Here, suddenly, at the view of England's peaceful sovereign, Groener seemed thrown into frightful agitation, not Groener as he sat on the chair, cold and self-contained, but Groener as revealed by the unsuspected dial. Up and down in mad excitement leaped the red column with many little breaks and quiverings at the bottom of the beats and with tremendous up-shootings as if the frightened heart were trying to burst the tube with its spurting red jet.

The doctor put his mouth close to Coquenil's ear and whispered: "It's the shock showing now, the shock that he held back after the body."

Then he leaned over Groener's shoulder and asked kindly: "Do you feel your heart beating fast, my friend?"

"No," murmured the prisoner, "my—my heart is beating as usual."

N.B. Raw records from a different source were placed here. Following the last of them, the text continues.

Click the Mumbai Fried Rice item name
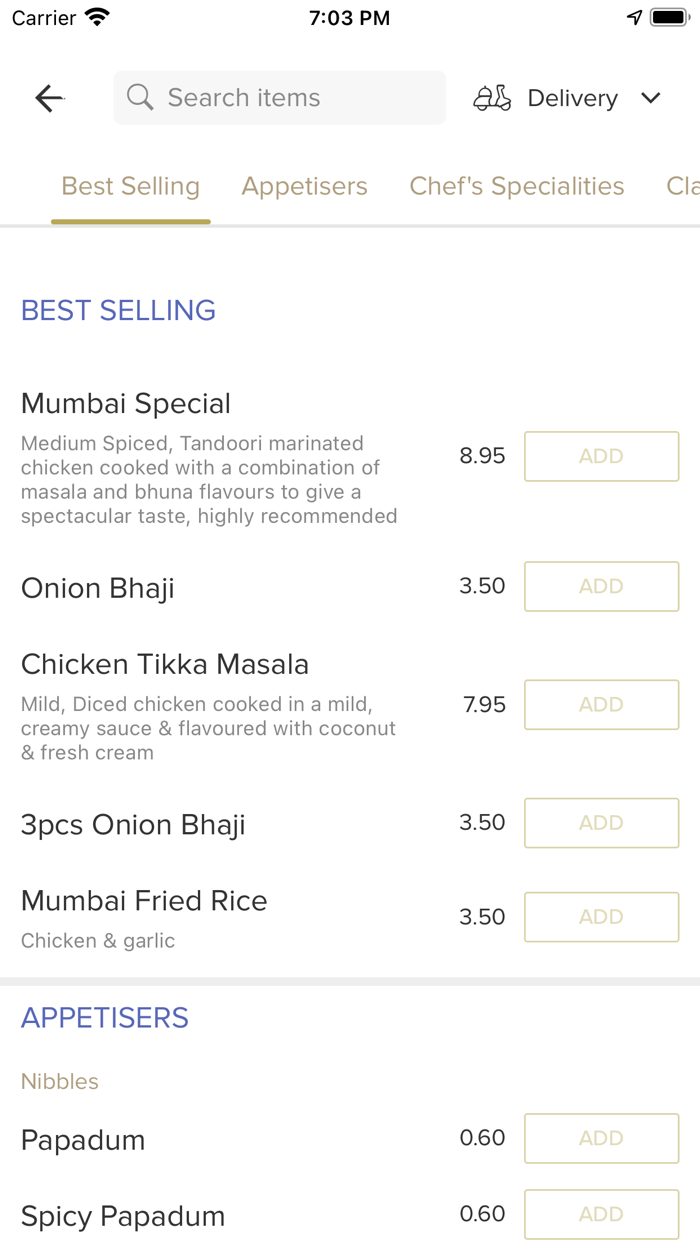 click(x=144, y=900)
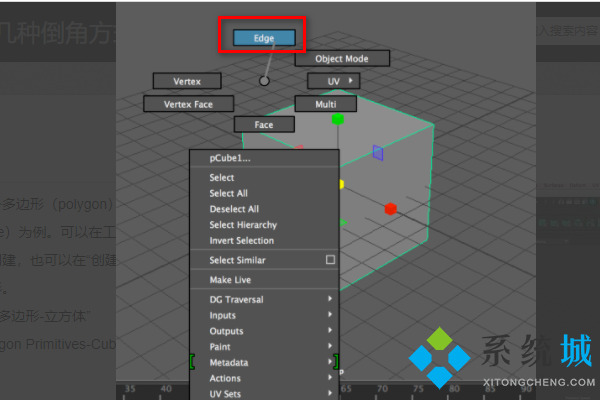Choose Multi component mode
600x400 pixels.
[325, 104]
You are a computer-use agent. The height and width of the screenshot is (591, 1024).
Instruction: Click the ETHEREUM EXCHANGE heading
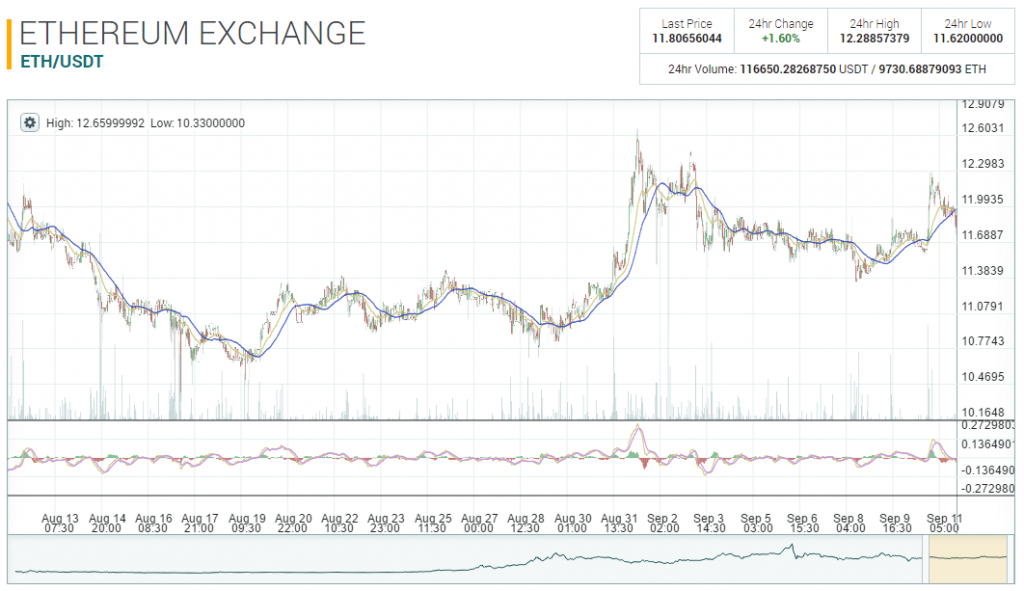click(x=192, y=33)
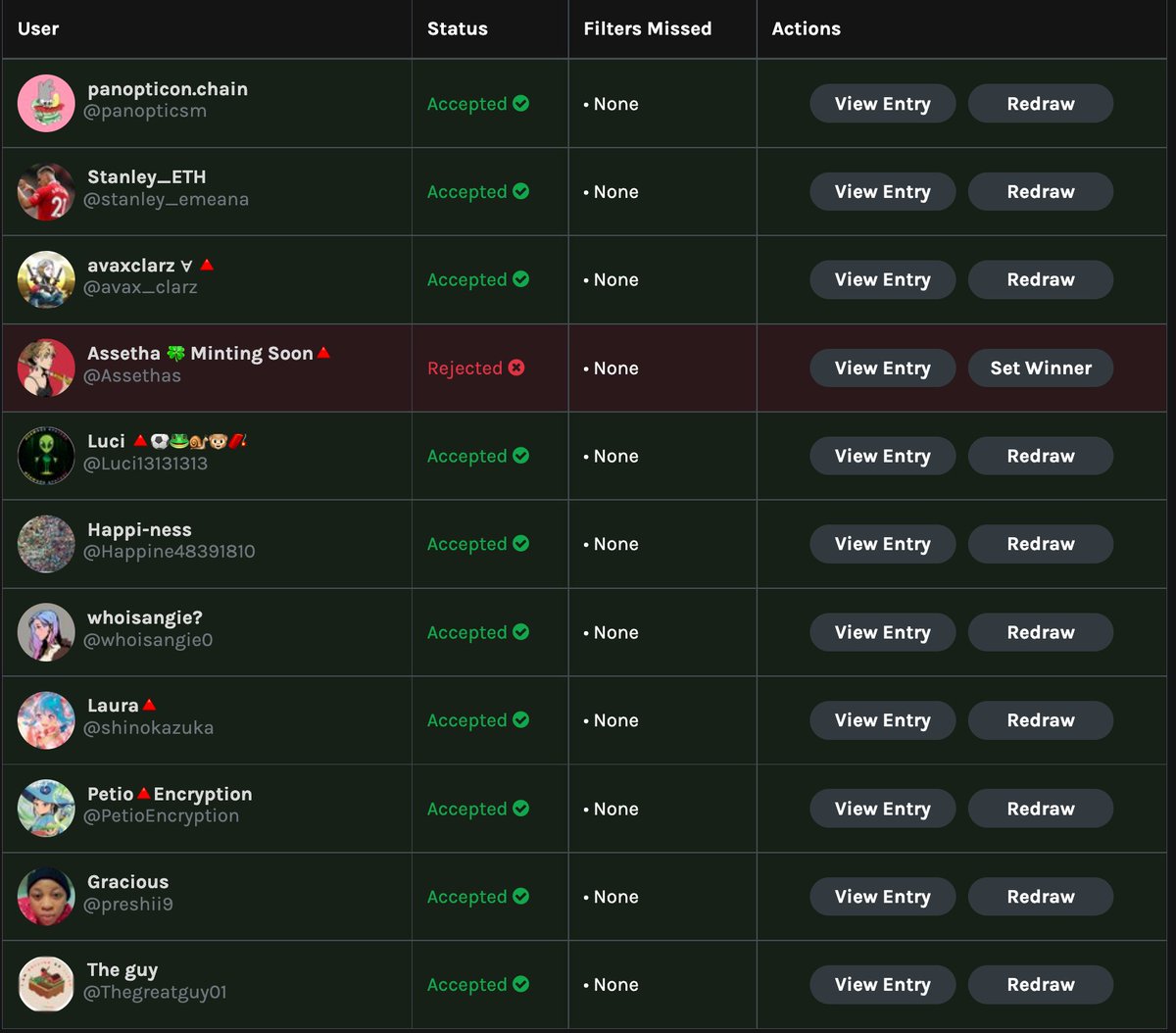The width and height of the screenshot is (1176, 1033).
Task: Click the red triangle emoji next to Laura
Action: pos(149,705)
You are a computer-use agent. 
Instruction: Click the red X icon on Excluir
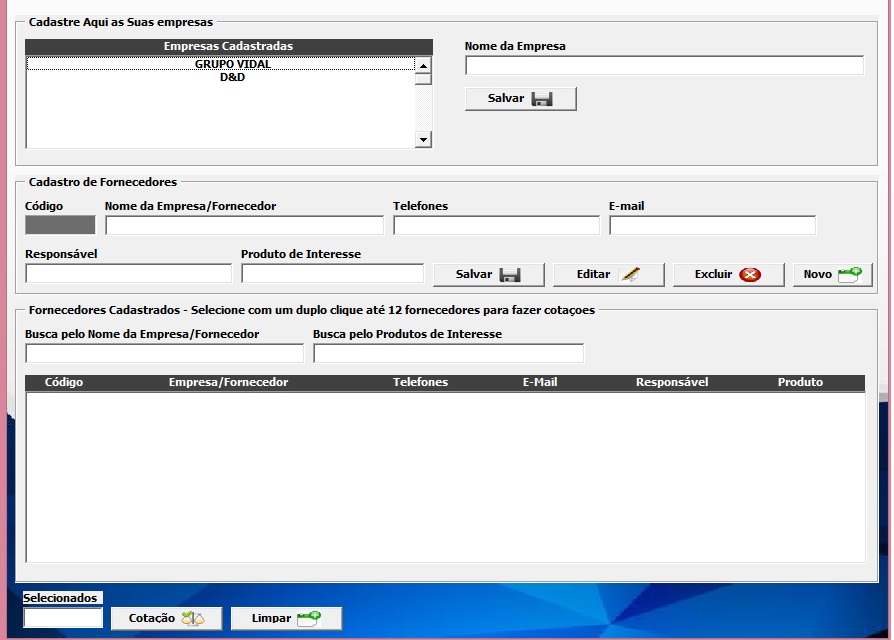click(750, 275)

"You will certainly recognize the next picture," pursued the judge. "It shows a woman and a little girl! There! Do you know these faces, Groener?"

As he spoke there appeared the fake photograph that Coquenil had found in Brussels, Alice at the age of twelve with the smooth young widow.

The prisoner shook his head. "I don't know them—I never saw them."

"Groener," warned the magistrate, "there is no use keeping up this denial, you have betrayed yourself already."

"No," cried the prisoner with a supreme rally of his will power, "I have betrayed nothing—nothing," and, once more, while the doctor marveled, his pulse steadied and strengthened and grew normal.